→ **EXERCISE INSTRUCTIONS**
The lines from the start of the records below through the line containing "Task: Select the Split view icon" are to be copied exactly, both ends included, with nothing added.
START PROVIDED ENTRIES
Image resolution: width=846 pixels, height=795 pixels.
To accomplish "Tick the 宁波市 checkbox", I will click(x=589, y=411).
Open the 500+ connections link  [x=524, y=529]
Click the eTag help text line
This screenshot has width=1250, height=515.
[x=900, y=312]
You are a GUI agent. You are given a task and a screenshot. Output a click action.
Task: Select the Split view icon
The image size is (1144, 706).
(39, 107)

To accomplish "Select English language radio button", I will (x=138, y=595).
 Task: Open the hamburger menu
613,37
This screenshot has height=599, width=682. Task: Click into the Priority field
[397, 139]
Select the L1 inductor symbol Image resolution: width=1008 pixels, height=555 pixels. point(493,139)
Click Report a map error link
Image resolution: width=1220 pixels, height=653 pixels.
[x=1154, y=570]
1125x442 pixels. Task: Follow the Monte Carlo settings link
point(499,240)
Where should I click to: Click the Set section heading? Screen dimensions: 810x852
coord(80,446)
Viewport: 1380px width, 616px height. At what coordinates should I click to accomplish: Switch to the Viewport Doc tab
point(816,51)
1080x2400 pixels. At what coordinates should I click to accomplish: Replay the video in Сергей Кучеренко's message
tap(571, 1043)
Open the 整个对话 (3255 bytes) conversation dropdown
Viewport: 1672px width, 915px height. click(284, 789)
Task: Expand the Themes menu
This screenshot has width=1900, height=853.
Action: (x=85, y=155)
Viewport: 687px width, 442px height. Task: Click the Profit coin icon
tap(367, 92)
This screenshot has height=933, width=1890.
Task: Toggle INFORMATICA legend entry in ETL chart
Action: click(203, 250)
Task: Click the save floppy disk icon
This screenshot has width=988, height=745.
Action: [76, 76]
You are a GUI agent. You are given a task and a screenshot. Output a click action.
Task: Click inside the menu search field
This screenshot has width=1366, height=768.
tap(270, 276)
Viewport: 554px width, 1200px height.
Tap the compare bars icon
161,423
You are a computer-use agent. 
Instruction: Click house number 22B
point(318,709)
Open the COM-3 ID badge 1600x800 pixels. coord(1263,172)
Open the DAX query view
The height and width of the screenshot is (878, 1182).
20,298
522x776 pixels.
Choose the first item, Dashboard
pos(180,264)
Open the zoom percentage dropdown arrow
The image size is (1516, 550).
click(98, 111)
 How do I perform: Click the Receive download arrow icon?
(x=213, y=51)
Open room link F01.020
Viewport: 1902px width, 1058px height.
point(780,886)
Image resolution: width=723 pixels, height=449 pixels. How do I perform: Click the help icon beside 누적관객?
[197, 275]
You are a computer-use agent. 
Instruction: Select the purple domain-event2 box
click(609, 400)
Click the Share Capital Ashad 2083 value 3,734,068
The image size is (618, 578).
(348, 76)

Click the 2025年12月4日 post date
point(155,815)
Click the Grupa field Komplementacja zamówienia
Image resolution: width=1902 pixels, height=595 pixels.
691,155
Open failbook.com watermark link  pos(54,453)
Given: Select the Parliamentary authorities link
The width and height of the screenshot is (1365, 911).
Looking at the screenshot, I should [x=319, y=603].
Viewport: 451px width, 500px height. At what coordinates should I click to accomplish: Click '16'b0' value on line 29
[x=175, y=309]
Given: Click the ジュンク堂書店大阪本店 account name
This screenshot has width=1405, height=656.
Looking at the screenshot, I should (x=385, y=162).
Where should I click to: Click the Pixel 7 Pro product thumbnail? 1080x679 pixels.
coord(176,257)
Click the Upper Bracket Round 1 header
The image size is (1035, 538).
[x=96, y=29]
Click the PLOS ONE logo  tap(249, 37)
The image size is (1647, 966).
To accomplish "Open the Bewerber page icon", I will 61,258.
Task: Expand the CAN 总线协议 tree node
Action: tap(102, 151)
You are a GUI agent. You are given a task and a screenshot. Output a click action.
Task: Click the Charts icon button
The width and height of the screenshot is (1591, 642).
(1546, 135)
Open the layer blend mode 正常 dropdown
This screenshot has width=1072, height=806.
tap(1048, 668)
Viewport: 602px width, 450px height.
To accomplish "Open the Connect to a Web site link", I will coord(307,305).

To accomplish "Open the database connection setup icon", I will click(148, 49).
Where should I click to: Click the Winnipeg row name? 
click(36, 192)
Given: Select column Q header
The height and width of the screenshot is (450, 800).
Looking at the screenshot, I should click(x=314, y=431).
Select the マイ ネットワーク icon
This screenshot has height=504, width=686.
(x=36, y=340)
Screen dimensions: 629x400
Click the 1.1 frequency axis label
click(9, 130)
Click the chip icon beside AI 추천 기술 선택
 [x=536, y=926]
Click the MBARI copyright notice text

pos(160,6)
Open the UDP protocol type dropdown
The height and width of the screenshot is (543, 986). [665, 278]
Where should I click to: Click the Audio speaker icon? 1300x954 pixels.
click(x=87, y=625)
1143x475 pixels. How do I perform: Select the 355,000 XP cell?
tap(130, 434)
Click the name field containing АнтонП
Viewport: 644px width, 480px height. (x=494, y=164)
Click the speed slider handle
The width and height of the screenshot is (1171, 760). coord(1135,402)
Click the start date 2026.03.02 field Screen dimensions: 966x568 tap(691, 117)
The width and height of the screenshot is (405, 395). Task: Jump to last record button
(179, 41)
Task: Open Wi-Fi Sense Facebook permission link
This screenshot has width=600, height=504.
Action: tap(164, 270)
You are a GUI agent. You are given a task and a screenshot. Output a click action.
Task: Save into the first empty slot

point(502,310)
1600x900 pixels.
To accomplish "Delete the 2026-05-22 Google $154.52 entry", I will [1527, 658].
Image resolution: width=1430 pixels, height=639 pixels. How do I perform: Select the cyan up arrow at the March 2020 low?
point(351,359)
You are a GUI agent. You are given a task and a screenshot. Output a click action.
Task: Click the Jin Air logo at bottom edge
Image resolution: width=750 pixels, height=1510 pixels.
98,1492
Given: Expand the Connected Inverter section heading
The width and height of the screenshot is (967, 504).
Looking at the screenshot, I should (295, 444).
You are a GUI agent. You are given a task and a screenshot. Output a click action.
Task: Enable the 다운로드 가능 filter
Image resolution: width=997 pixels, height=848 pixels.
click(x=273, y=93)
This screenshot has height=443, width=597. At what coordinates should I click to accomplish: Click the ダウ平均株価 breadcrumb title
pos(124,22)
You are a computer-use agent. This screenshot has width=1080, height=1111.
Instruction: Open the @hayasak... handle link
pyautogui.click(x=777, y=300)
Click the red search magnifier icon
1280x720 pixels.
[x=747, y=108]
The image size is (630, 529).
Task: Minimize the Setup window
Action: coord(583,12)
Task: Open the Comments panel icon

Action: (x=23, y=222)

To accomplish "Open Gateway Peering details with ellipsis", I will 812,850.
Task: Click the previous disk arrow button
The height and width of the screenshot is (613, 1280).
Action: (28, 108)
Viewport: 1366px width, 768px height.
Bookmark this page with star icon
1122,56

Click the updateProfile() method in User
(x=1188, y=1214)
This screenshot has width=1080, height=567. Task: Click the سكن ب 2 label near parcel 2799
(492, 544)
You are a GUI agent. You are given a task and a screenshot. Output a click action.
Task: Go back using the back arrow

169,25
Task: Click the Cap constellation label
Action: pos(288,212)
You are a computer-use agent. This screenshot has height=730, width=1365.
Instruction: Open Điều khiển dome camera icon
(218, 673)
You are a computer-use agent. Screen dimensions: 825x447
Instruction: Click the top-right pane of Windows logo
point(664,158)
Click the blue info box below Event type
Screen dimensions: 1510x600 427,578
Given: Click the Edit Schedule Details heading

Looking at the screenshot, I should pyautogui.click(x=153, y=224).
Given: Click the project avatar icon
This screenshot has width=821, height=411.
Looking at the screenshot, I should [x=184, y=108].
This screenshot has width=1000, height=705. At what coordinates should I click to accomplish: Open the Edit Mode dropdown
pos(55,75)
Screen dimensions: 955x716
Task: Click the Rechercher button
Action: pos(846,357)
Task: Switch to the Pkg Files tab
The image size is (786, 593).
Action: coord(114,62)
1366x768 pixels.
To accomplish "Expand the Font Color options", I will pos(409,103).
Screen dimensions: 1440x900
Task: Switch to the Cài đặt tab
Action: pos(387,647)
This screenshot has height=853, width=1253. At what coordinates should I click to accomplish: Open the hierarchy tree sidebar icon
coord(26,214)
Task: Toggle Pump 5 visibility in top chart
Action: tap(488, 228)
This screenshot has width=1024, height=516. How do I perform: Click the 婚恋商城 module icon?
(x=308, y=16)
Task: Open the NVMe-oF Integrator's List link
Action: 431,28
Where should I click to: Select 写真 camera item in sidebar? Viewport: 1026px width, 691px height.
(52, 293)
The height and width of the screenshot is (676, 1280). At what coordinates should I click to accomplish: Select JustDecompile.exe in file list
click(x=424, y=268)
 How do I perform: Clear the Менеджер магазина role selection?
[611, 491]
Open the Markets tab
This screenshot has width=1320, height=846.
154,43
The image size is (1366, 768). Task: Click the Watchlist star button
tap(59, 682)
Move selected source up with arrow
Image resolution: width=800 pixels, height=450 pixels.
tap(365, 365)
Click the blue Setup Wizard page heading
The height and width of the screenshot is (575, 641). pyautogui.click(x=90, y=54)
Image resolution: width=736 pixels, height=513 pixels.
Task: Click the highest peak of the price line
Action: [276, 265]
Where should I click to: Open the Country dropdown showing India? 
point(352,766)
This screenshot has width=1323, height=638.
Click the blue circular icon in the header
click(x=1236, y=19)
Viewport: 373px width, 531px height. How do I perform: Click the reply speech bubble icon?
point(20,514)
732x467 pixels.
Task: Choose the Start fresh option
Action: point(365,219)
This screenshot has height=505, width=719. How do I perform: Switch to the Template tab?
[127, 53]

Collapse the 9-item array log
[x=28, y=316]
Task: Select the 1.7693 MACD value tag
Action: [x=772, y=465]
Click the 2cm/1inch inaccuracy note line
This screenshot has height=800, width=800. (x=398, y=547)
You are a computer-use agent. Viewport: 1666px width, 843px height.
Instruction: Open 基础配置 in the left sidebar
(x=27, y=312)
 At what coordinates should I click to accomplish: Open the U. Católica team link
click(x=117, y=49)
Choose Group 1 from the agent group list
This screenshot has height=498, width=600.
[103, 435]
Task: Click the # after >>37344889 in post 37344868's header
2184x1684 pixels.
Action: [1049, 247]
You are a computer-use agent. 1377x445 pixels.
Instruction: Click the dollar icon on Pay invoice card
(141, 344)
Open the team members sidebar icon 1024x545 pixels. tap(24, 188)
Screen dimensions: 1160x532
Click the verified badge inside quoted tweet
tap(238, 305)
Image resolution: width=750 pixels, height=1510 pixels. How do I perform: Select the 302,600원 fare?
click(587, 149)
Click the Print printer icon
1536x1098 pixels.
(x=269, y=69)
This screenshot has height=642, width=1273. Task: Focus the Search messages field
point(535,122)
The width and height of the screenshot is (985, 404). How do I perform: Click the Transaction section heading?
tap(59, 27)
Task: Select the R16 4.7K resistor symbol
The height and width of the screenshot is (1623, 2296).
END PROVIDED ENTRIES
→ **TASK RESULT**
Image resolution: width=846 pixels, height=795 pixels.
To accomplish "Tick the 宁波市 checkbox", I will click(x=589, y=411).
Open the 500+ connections link  [x=524, y=529]
Click the eTag help text line
This screenshot has width=1250, height=515.
[x=900, y=312]
You are a GUI agent. You are given a task and a screenshot. Output a click action.
Task: Select the Split view icon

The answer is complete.